╭─ Data records
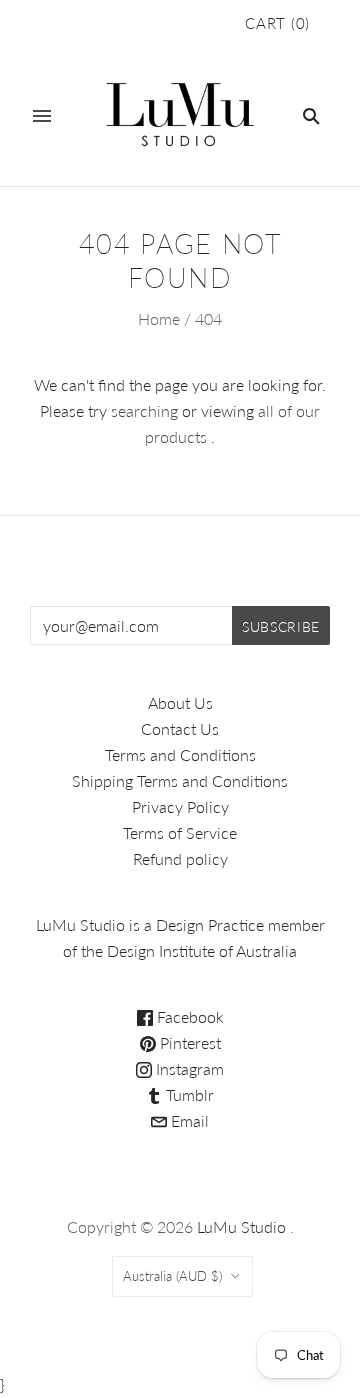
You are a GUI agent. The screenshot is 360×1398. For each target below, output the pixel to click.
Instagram (188, 1068)
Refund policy (180, 858)
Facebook (188, 1016)
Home (159, 318)
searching (144, 410)
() (277, 23)
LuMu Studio (241, 1226)
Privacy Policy (180, 806)
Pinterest (188, 1042)
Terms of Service (180, 832)
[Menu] (42, 116)
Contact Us (180, 728)
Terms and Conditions (180, 754)
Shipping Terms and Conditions (180, 780)
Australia (172, 1276)
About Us (180, 702)
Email (188, 1120)
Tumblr (188, 1094)
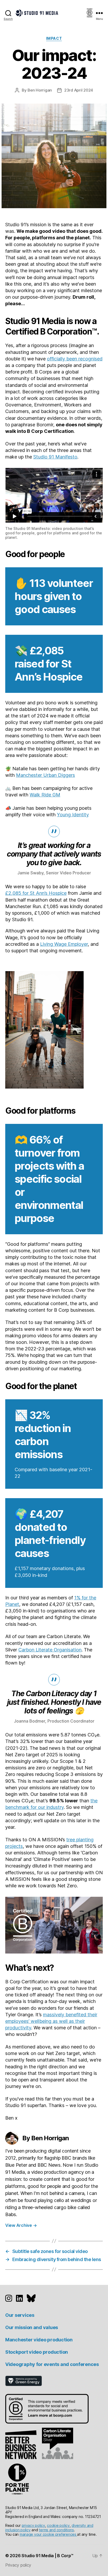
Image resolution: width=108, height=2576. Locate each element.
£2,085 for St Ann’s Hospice (36, 893)
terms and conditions (56, 2530)
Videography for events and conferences (52, 2364)
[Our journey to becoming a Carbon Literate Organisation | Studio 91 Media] (57, 2443)
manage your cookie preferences (48, 2534)
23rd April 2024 (78, 90)
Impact (54, 38)
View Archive (21, 2225)
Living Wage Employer (64, 944)
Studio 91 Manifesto (55, 457)
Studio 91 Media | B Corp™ (47, 2555)
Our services (19, 2315)
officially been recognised (74, 358)
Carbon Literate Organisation (50, 1649)
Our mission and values (31, 2327)
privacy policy (33, 2525)
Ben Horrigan (40, 90)
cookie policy (58, 2525)
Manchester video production (39, 2339)
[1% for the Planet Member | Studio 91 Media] (17, 2479)
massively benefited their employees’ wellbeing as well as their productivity (51, 2021)
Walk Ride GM (45, 794)
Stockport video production (36, 2352)
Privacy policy (18, 2565)
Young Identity (73, 814)
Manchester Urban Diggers (45, 775)
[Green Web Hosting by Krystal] (54, 2381)
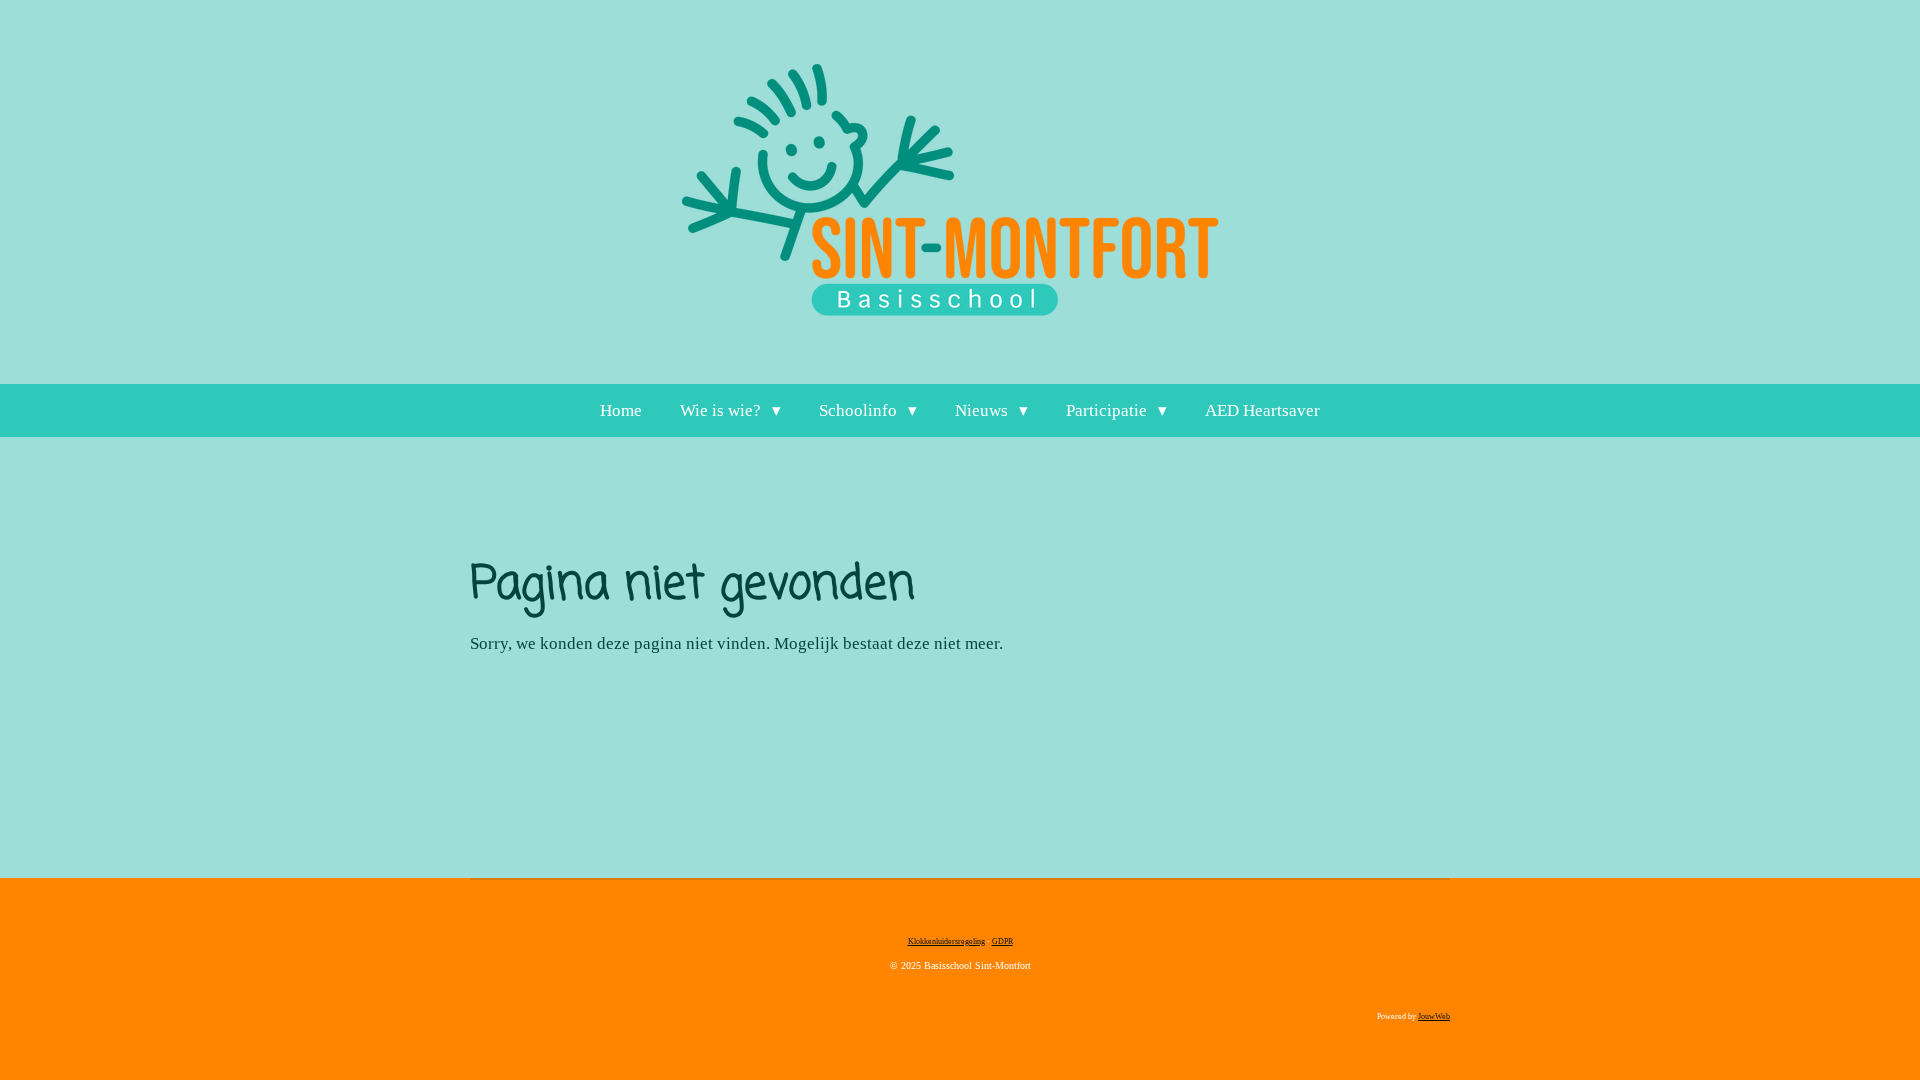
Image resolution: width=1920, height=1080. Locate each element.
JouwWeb (1434, 1016)
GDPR (1002, 941)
╰─
Reproduce the entries exactly. Do not carry over any picture.

● **Solution to this task**:
You are a GUI agent. The screenshot is 360×1398. For each target below, output the pixel to click.
Instagram (188, 1068)
Refund policy (180, 858)
Facebook (188, 1016)
Home (159, 318)
searching (144, 410)
() (277, 23)
LuMu Studio (241, 1226)
Privacy Policy (180, 806)
Pinterest (188, 1042)
Terms of Service (180, 832)
[Menu] (42, 116)
Contact Us (180, 728)
Terms and Conditions (180, 754)
Shipping Terms and Conditions (180, 780)
Australia (172, 1276)
About Us (180, 702)
Email (188, 1120)
Tumblr (188, 1094)
Image resolution: width=108, height=2576. Locate each element.
£2,085 for St Ann’s Hospice (36, 893)
terms and conditions (56, 2530)
Videography for events and conferences (52, 2364)
[Our journey to becoming a Carbon Literate Organisation | Studio 91 Media] (57, 2443)
manage your cookie preferences (48, 2534)
23rd April 2024 (78, 90)
Impact (54, 38)
View Archive (21, 2225)
Living Wage Employer (64, 944)
Studio 91 Manifesto (55, 457)
Studio 91 Media | B Corp™ (47, 2555)
Our services (19, 2315)
officially been recognised (74, 358)
Carbon Literate Organisation (50, 1649)
Our mission and values (31, 2327)
privacy policy (33, 2525)
Ben Horrigan (40, 90)
cookie policy (58, 2525)
Manchester video production (39, 2339)
[1% for the Planet Member | Studio 91 Media] (17, 2479)
massively benefited their employees’ wellbeing as well as their productivity (51, 2021)
Walk Ride GM (45, 794)
Stockport video production (36, 2352)
Privacy policy (18, 2565)
Young Identity (73, 814)
Manchester Urban Diggers (45, 775)
[Green Web Hosting by Krystal] (54, 2381)
Image resolution: width=1920, height=1080. Locate each element.
JouwWeb (1434, 1016)
GDPR (1002, 941)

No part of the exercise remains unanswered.